As if that wasn’t enough, SuBo’s brother fears she will be assassinated after she was pestered by a stalker. This is indeed worrying, but were we the only ones who wondered if…well, y’know…the stalker was real and she hadn’t just imagined it?
Robbie Williams is to re-join Take That! Knickers presumably moistened and credit cards to hand, expect the ladies of the UK (and nowhere else) to shell out silly money for more stadium gigs this summer.
Alan McGee has called for the Brits to be scrapped; they should ‘just scrap the Brits’, he said, presumably expecting someone to care.
Paul Weller has announced details of his new album, which he says will be ‘political – oh dear – and ‘royal-baiting.’ Expect Parliament to call an emergency session to deal with the corresponding constitutional crisis. Or another tour where people politely wait through the new stuff for ‘A Town Called Malice’….
Pete Doherty was fined again, this time for turning up to a court date with heroin on him at the time. Fuck me.
So, there you go, enough vital info and salacious gossip to see you through any upcoming parties. Oh, and light a candle for SuBo if you’re out, the little lamb.
Filed under: General Stuff Tagged: | alan mcgee, elaine paige, elephants, marianne faithfull, mick jagger, music news, Paul Weller, Pete Doherty, pop music, robbie rejoins take that, robbie williams, rock music, spoons, susan boyle, take that


Weller’s hair looks like my mum’s these days. A kind of grey-green-tinged verdigrise style mod-mullet.

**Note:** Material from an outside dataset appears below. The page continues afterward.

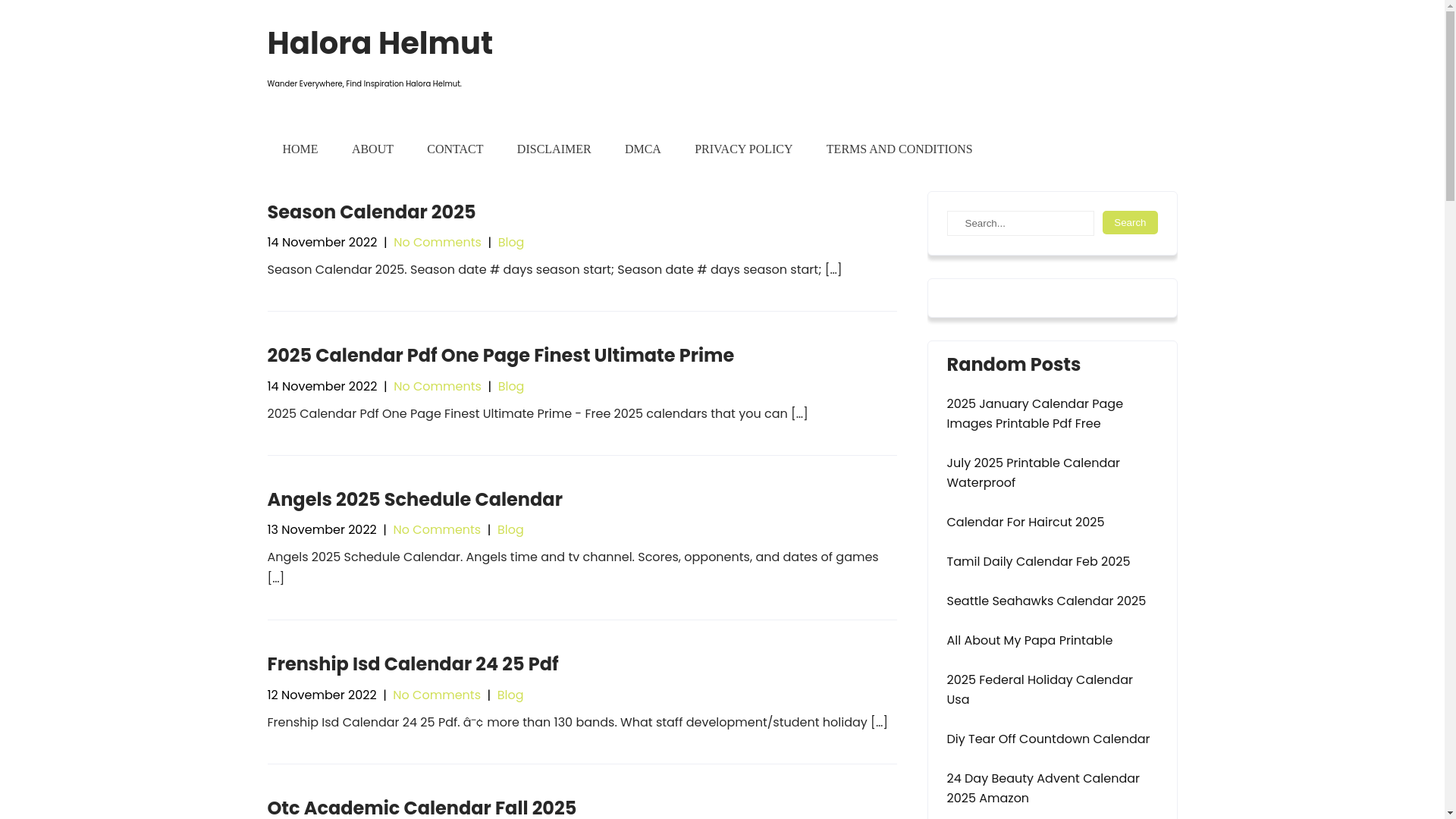Open July 2025 Printable Calendar Waterproof
This screenshot has width=1456, height=819.
click(1032, 472)
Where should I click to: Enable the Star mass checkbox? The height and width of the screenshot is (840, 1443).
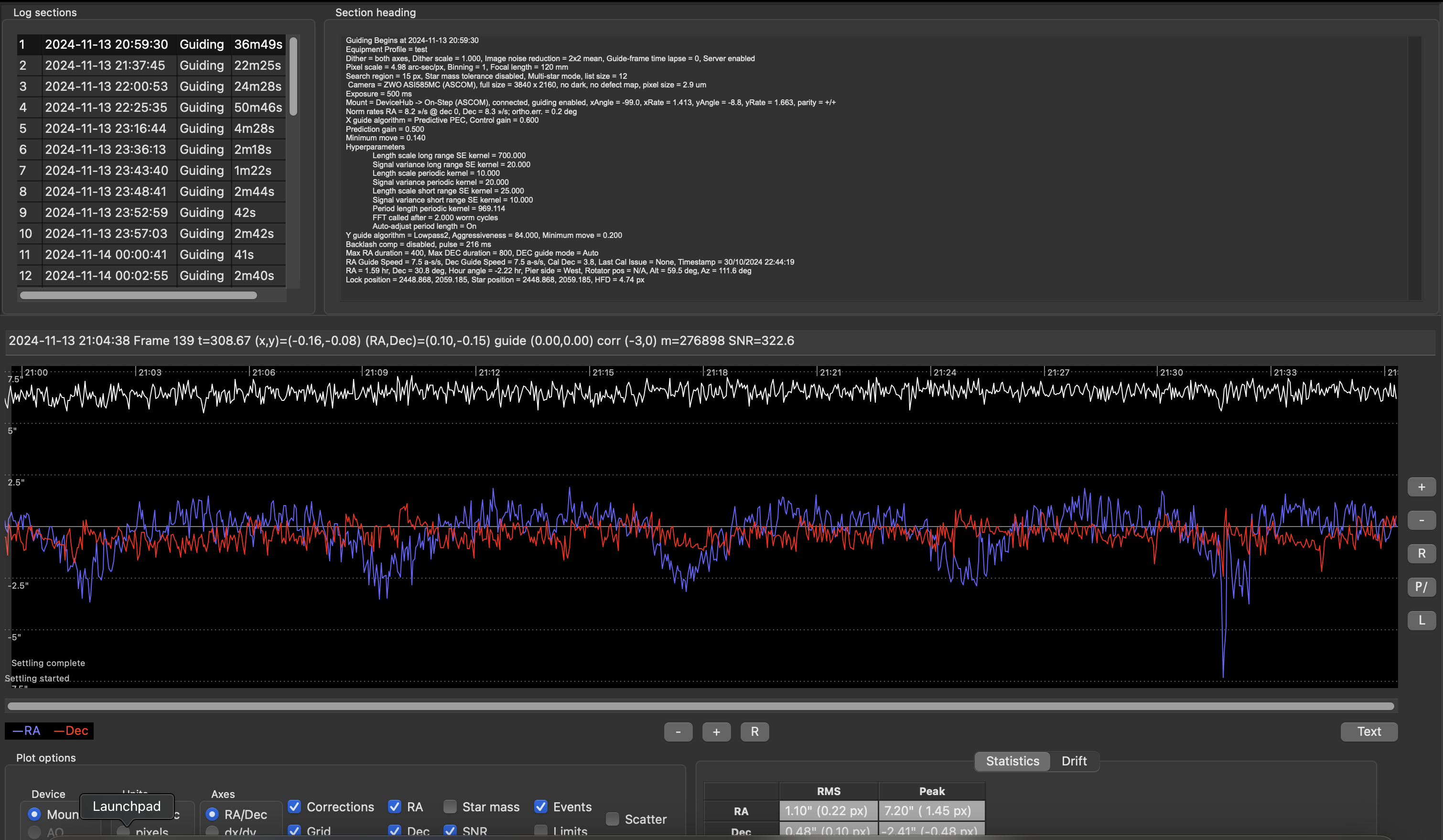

22 Dreams isn’t bad though. Although he has turned into a right boring moany bastard these days.
No that’s pish. He’s always been a torn-faced cunt.
And he used to go on about voting Tory. That might just have been to annoy Strummer and Co, though.
I think it was. He did Red Wedge, after all. I think he’s fairly apolitical, into his spiritualism and all that shit.
spiritualism. holy lumping fuck!
Man, I love Springsteen. He’s the bomb!